When I joined, a handful of integrations had already shipped. They worked technically, but the experience was chaos. The same action, tracking a shipment, looked and behaved completely differently depending on which carrier's integration you were using. Agents switching between FedEx, UPS, and DHL had to relearn the interface each time.
Each integration was owned by a different PM, built by a different team, moving on a different timeline with no shared system, no design language, no consistency.
"Without intervention, we'd ship 100 integrations and create 100 different ways to confuse the same agent."
100 integrations across four verticals, each with its own product owner, engineering constraints, and stakeholder expectations.
| E-Commerce | 28 integrations |
| Non-vertical | 54 integrations |
| Travel & Hospitality | 11 integrations |
| BFSI | 7 integrations |
The moment I became the bottleneck
Before I could fix the product, I had to be honest about something uncomfortable. The way I was working was making the problem worse.
I tracked how I was actually spending my time:
Every integration needed review. Every PM wanted input on their use case. Every developer had questions. I was the single point of failure in a system that needed to move at speed, and the way I was working was guaranteeing the fragmentation would continue.
I had 4โ5 days per integration including design, review, and handoff. Whatever the solution was, it couldn't require more time per integration. It had to require less.

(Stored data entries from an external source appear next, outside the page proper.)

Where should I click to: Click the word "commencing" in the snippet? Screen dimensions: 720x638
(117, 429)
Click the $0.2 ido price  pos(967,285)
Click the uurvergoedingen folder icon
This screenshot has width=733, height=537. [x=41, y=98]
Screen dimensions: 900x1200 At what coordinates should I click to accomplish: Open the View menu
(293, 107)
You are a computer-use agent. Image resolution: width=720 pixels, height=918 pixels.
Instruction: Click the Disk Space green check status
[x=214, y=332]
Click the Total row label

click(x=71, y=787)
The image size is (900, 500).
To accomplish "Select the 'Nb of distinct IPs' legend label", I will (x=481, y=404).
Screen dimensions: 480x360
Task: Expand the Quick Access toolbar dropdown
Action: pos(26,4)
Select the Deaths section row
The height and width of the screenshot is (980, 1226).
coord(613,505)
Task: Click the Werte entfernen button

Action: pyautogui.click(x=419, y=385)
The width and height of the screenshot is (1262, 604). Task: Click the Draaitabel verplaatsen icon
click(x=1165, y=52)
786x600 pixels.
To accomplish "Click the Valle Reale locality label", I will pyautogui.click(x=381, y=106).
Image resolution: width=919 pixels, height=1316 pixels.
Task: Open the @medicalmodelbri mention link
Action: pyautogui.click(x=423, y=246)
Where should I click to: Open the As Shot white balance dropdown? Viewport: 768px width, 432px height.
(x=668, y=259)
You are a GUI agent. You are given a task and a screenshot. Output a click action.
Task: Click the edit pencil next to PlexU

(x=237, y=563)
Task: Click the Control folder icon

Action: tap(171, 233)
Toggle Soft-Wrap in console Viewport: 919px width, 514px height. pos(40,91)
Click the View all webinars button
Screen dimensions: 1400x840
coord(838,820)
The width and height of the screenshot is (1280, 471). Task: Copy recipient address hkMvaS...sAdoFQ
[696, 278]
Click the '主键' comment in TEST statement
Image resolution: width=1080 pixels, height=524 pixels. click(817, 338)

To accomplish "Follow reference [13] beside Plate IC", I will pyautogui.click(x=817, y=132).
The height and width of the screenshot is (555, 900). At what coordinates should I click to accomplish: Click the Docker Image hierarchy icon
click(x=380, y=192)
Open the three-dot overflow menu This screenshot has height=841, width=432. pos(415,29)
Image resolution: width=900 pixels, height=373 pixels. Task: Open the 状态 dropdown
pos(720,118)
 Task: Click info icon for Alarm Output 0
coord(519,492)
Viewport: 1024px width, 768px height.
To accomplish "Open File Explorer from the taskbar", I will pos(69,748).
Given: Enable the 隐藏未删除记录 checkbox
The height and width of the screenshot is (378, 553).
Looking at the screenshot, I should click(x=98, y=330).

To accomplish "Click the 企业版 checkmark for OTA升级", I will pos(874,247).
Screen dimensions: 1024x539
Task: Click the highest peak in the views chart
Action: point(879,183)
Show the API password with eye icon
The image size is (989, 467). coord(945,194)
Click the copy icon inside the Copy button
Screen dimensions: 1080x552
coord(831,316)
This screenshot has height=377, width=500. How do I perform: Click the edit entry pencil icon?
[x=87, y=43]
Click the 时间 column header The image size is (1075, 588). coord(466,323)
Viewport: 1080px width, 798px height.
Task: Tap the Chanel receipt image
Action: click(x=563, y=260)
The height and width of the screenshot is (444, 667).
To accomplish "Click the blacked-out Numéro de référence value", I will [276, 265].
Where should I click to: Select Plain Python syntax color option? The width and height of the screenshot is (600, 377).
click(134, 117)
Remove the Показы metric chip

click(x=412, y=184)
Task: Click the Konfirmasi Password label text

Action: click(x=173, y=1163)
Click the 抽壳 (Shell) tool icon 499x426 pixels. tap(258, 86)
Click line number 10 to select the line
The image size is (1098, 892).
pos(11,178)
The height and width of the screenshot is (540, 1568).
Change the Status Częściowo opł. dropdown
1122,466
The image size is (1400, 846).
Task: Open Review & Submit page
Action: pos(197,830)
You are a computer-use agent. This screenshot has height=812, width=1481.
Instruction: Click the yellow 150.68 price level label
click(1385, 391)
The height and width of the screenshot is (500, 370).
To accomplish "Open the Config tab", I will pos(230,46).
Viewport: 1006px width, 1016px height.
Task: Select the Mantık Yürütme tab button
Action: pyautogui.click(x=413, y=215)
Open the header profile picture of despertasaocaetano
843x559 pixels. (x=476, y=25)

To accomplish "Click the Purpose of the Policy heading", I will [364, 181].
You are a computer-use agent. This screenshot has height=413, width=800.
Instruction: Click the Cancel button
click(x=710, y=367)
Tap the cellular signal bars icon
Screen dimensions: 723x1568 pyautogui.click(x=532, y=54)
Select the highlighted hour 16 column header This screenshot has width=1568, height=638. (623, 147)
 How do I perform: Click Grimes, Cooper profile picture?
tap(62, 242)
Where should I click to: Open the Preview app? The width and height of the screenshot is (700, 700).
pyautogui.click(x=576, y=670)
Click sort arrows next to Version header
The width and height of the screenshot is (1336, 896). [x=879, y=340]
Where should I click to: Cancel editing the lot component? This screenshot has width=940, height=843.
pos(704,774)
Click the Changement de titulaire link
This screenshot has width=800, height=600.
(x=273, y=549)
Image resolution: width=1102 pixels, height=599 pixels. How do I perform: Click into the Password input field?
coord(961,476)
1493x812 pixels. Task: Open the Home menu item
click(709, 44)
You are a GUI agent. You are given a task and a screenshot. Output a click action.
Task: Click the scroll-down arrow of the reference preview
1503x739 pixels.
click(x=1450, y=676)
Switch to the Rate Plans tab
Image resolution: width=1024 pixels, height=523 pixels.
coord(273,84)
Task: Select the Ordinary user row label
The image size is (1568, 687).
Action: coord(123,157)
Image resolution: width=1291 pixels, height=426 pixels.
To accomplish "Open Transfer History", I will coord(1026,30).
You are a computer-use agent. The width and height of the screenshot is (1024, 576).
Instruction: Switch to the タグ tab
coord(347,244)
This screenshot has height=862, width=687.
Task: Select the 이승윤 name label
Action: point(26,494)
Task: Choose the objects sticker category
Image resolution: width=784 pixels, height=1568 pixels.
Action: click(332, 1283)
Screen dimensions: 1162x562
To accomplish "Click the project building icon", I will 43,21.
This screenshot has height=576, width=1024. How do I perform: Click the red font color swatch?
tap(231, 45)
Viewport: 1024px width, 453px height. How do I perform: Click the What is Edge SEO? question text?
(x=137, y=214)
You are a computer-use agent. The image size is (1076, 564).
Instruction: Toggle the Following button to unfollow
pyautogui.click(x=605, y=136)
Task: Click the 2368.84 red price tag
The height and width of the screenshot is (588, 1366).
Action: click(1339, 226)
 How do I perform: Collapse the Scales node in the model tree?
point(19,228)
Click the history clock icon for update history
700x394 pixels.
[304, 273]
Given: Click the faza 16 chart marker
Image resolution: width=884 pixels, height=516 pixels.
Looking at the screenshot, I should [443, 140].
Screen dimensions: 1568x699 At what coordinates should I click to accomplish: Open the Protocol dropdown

The only exit was upstream. Stop solving at the screen level. Solve at the system level.
The two weeks nobody wanted
I proposed stopping the sprint for two weeks to build a structural framework every integration would live within so that we could still hit the quarterly goal if we moved fast after.
6 PMs. Each with their own roadmap and their own stakeholders. Each being told by a designer that their sprint was pausing. The pushback was immediate.
I made my way through by showing the business cost, not by arguing design quality. I pulled up two integrations from the same vertical, shipping, and walked them through the flows side by side. Identical use case. Completely different interaction patterns. Then I showed the VQA data: 40+ review iterations per integration because nothing shared a foundation.
"The question quickly shifted from 'can we afford to pause?' to 'can we afford not to?'"
And so we paused.
I stopped designing integrations and started designing the container they'd all live within.
The framework I came up with:
Standardise the container. Leave the content flexible.
Every integration has the same header structure, same footer with primary actions, same component library in the body. What changes is the content inside, but where to look and how to act is always identical.
The two weeks I fought for saved months of irreversible debt.
From bottleneck to quality gate
Something unexpected happened after the framework was built. The constraint that felt like a pause became an accelerant. I could review 10 integrations in the time it used to take me to design one.
Developers started helping each other. Because every integration used the same structure and components, code became reusable across integrations. PMs aligned faster because there was a reference structure to point to. The framework didn't just solve the current sprint. It changed how the entire team worked together.
Design is about creating leverage
This project reinforced something I hadn't fully articulated before. When you're the sole designer across a large, fast-moving initiative, designing individual screens is the wrong level of abstraction. The real work is building systems and frameworks that multiply the impact of everyone around you.
The bottleneck wasn't my output. It was the structure I was operating within. Once I changed the structure, everything else changed with it.
The question I ask at the start of every complex project now: where's the leverage point? What's the one thing, if I get it right, that makes everything else easier?
In this case, the leverage point wasn't a better component or a more thorough design review. It was a shared container, a structural decision that made a hundred individual decisions unnecessary. That's the work worth doing.